> **Task goal**: Return the line containing "You are a computer-use agent. 540x615 pixels." together with every later line up to the end of the records, exactly and with no pictures; return nothing else.

> **Stored records**:
::::::::::
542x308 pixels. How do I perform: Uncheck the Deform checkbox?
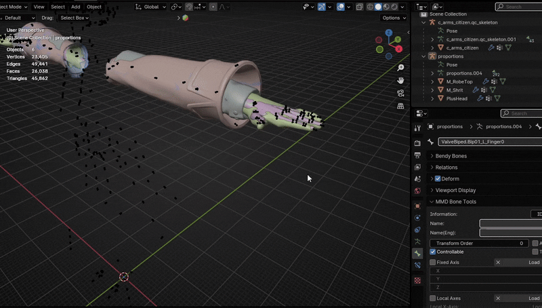[438, 178]
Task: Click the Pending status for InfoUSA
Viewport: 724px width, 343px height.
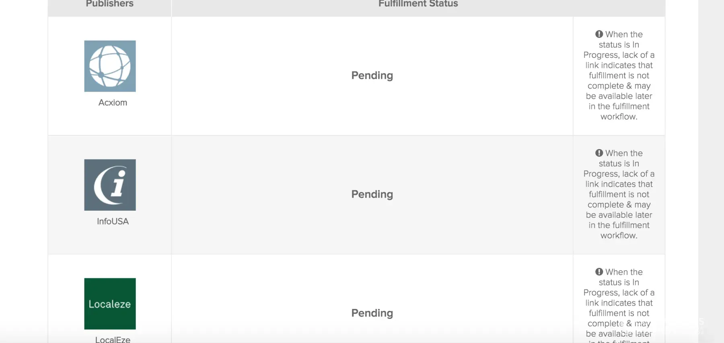Action: (x=372, y=194)
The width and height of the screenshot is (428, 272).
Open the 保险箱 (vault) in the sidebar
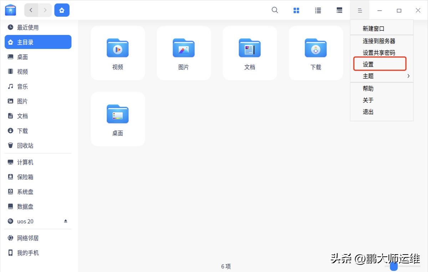pos(26,177)
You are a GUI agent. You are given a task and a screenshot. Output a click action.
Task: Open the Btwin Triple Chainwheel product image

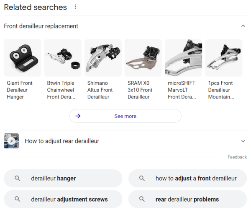point(63,58)
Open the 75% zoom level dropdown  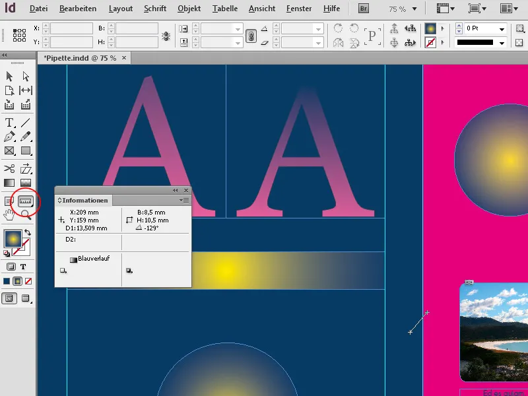(x=414, y=9)
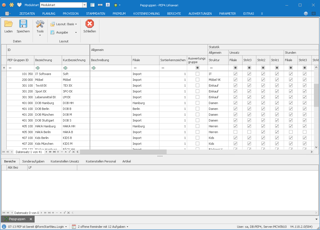320x230 pixels.
Task: Check Auswertungsgruppe box for IT Software row
Action: 197,74
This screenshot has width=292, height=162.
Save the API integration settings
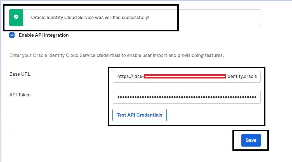point(251,140)
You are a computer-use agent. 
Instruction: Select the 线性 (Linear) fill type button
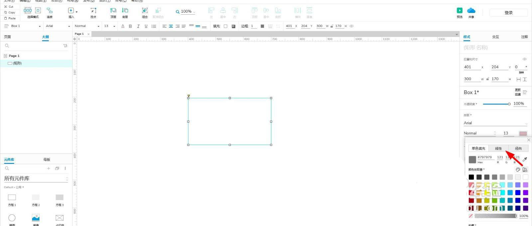pyautogui.click(x=498, y=149)
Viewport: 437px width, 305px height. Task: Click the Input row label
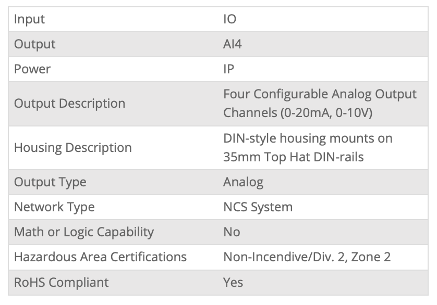point(29,19)
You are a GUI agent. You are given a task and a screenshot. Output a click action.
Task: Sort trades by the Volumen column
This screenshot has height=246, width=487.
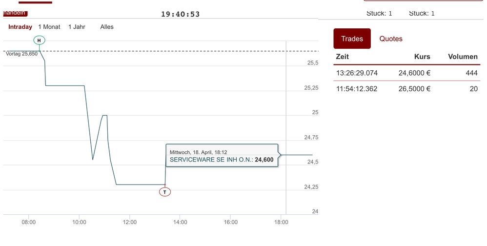[x=463, y=57]

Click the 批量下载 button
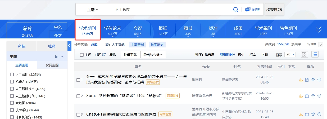click(131, 55)
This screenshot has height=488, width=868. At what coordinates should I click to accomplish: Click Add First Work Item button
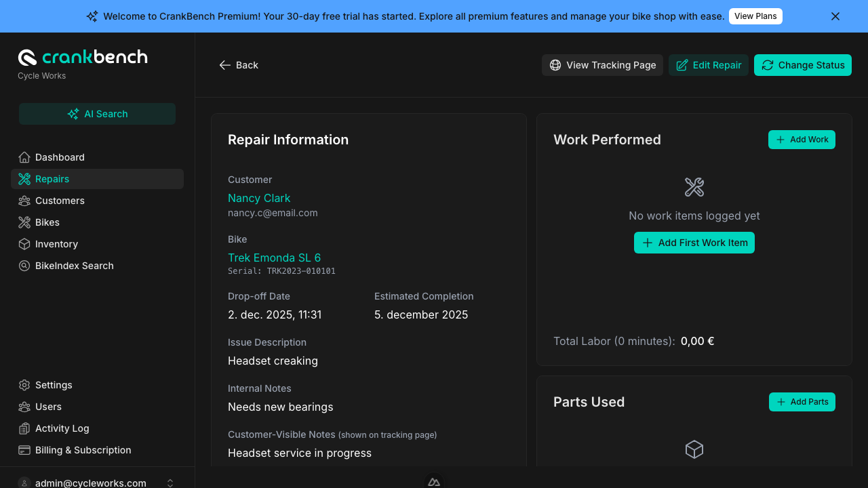pyautogui.click(x=694, y=243)

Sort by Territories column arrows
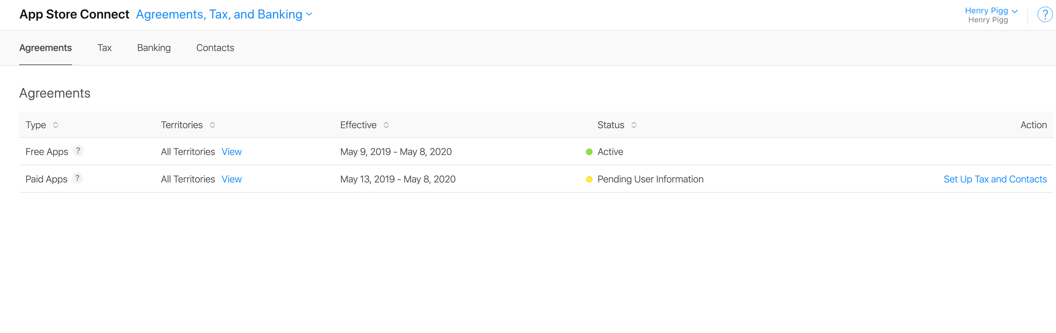212,125
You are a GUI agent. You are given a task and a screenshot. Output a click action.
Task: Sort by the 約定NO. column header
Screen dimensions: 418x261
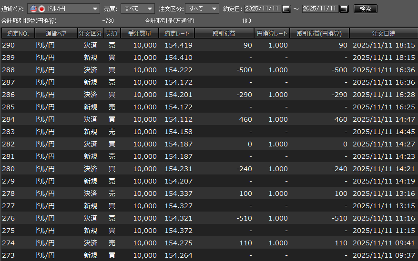pyautogui.click(x=18, y=34)
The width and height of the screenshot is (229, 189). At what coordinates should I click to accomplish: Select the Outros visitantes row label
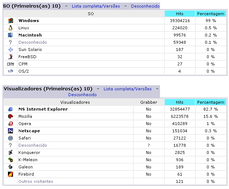tap(36, 181)
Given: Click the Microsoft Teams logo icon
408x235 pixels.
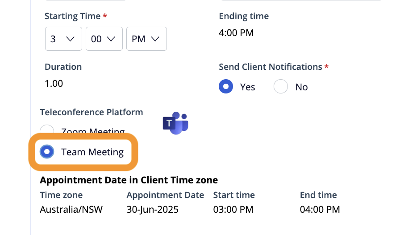Looking at the screenshot, I should [175, 123].
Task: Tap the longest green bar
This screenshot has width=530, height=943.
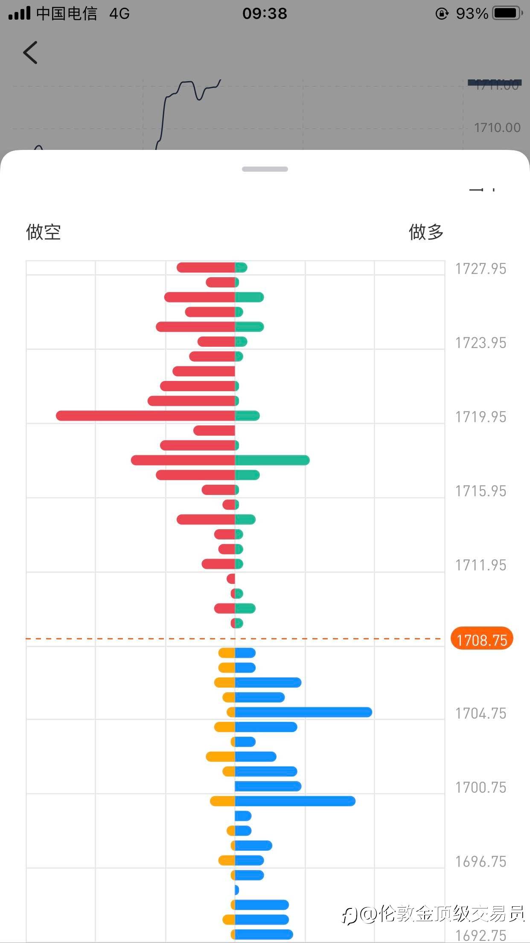Action: [272, 460]
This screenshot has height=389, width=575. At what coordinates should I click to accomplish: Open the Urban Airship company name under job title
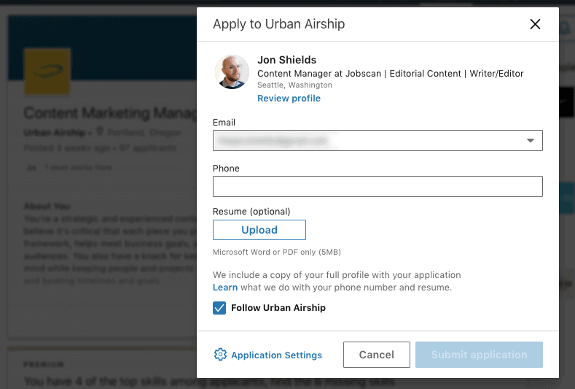click(x=52, y=133)
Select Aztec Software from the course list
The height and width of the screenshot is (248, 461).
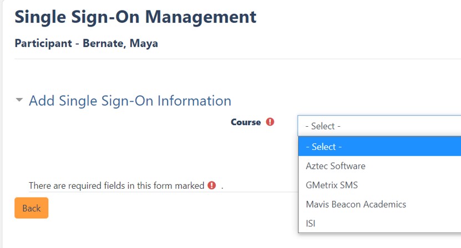coord(336,166)
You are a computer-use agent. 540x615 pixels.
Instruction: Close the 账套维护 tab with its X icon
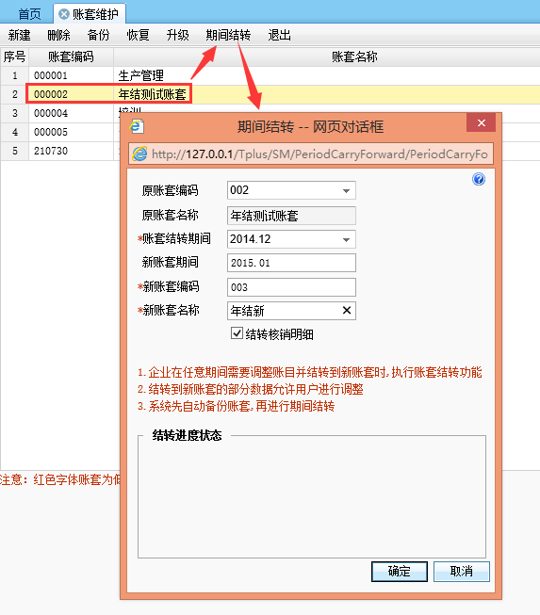(x=63, y=14)
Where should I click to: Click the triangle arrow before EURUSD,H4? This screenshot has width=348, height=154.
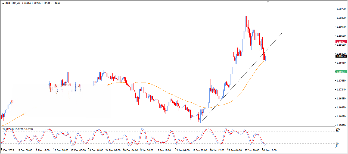(3, 4)
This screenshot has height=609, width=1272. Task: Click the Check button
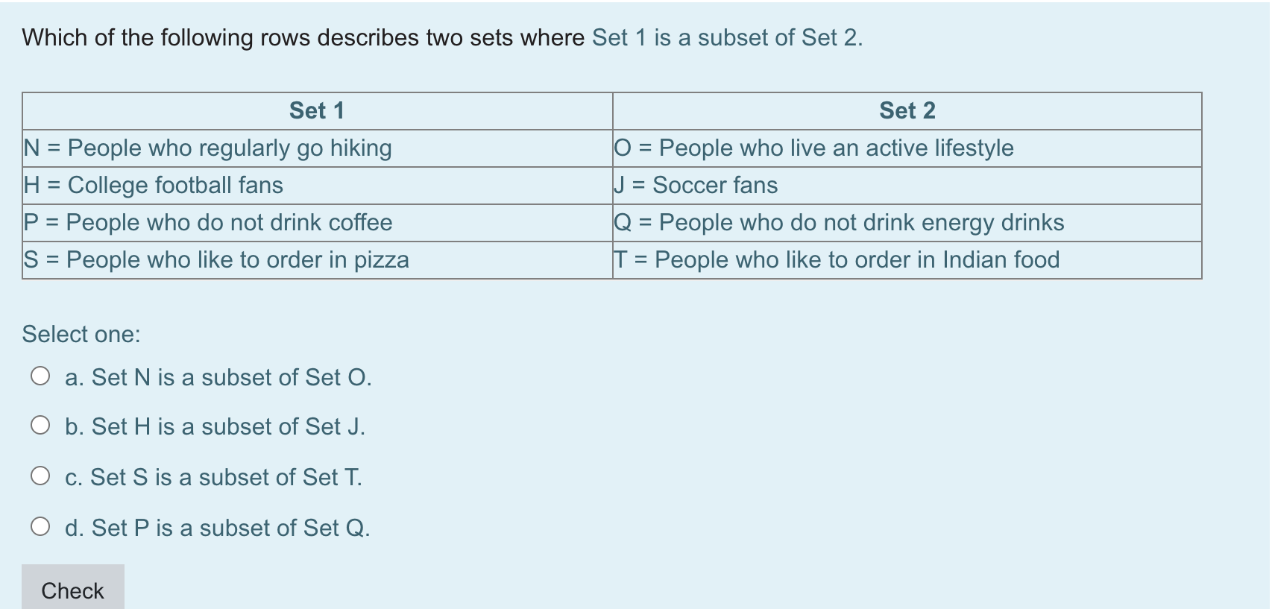pyautogui.click(x=72, y=590)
::::::::::
> **The completed task**:
You are a computer-use agent. 540x615 pixels.
Instruction: Close the 账套维护 tab with its X icon
(x=63, y=14)
Where should I click to: Click the triangle arrow before EURUSD,H4? This screenshot has width=348, height=154.
(3, 4)
This screenshot has height=609, width=1272. Task: Click the Check button
pyautogui.click(x=72, y=590)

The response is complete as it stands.